Type out the entries below again, character for character.

──────── Supplied data

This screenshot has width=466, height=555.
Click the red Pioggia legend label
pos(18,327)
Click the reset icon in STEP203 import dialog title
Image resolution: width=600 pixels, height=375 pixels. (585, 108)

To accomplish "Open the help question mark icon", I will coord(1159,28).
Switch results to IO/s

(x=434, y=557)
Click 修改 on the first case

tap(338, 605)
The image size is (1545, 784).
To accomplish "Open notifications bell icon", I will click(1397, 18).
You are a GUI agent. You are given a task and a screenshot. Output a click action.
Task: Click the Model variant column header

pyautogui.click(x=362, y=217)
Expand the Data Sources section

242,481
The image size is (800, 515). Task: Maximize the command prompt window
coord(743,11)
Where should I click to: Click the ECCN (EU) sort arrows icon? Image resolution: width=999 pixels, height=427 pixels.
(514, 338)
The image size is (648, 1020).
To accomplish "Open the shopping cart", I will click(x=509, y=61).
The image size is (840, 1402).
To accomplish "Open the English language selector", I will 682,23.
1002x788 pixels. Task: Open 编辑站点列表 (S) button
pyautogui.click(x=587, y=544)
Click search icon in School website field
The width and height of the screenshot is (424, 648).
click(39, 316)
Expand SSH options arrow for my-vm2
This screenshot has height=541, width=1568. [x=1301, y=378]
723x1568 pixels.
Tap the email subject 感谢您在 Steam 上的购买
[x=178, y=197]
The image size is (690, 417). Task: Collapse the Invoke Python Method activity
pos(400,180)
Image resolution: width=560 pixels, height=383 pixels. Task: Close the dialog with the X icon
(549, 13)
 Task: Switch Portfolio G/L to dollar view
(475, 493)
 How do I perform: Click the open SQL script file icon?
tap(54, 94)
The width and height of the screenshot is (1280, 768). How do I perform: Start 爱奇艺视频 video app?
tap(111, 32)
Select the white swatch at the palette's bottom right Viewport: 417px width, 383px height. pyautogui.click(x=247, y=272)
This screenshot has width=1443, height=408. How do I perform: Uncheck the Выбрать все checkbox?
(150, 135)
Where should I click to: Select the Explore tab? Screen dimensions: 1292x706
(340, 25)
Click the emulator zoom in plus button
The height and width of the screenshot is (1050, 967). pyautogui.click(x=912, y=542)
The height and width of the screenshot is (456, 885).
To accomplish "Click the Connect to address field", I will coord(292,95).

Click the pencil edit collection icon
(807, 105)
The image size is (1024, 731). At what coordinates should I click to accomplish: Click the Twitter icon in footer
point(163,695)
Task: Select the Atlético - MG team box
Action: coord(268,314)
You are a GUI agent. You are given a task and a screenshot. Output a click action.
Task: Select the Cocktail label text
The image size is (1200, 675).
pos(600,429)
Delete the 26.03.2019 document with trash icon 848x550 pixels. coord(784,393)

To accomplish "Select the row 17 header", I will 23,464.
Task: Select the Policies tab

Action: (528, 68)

────────────────

**Result of this exercise**
This screenshot has width=466, height=555.
Click the red Pioggia legend label
pos(18,327)
Click the reset icon in STEP203 import dialog title
Image resolution: width=600 pixels, height=375 pixels. (585, 108)

To accomplish "Open the help question mark icon", I will coord(1159,28).
Switch results to IO/s

(x=434, y=557)
Click 修改 on the first case

tap(338, 605)
The image size is (1545, 784).
To accomplish "Open notifications bell icon", I will click(1397, 18).
You are a GUI agent. You are given a task and a screenshot. Output a click action.
Task: Click the Model variant column header

pyautogui.click(x=362, y=217)
Expand the Data Sources section

242,481
The image size is (800, 515). Task: Maximize the command prompt window
coord(743,11)
Where should I click to: Click the ECCN (EU) sort arrows icon? Image resolution: width=999 pixels, height=427 pixels.
(514, 338)
The image size is (648, 1020).
To accomplish "Open the shopping cart", I will click(x=509, y=61).
The image size is (840, 1402).
To accomplish "Open the English language selector", I will 682,23.
1002x788 pixels. Task: Open 编辑站点列表 (S) button
pyautogui.click(x=587, y=544)
Click search icon in School website field
The width and height of the screenshot is (424, 648).
click(39, 316)
Expand SSH options arrow for my-vm2
This screenshot has height=541, width=1568. [x=1301, y=378]
723x1568 pixels.
Tap the email subject 感谢您在 Steam 上的购买
[x=178, y=197]
The image size is (690, 417). Task: Collapse the Invoke Python Method activity
pos(400,180)
Image resolution: width=560 pixels, height=383 pixels. Task: Close the dialog with the X icon
(549, 13)
 Task: Switch Portfolio G/L to dollar view
(475, 493)
 How do I perform: Click the open SQL script file icon?
tap(54, 94)
The width and height of the screenshot is (1280, 768). How do I perform: Start 爱奇艺视频 video app?
tap(111, 32)
Select the white swatch at the palette's bottom right Viewport: 417px width, 383px height. pyautogui.click(x=247, y=272)
This screenshot has width=1443, height=408. How do I perform: Uncheck the Выбрать все checkbox?
(150, 135)
Where should I click to: Select the Explore tab? Screen dimensions: 1292x706
(340, 25)
Click the emulator zoom in plus button
The height and width of the screenshot is (1050, 967). pyautogui.click(x=912, y=542)
The height and width of the screenshot is (456, 885).
To accomplish "Click the Connect to address field", I will coord(292,95).

Click the pencil edit collection icon
(807, 105)
The image size is (1024, 731). At what coordinates should I click to accomplish: Click the Twitter icon in footer
point(163,695)
Task: Select the Atlético - MG team box
Action: coord(268,314)
You are a GUI agent. You are given a task and a screenshot. Output a click action.
Task: Select the Cocktail label text
The image size is (1200, 675).
pos(600,429)
Delete the 26.03.2019 document with trash icon 848x550 pixels. coord(784,393)

To accomplish "Select the row 17 header", I will 23,464.
Task: Select the Policies tab

Action: (528, 68)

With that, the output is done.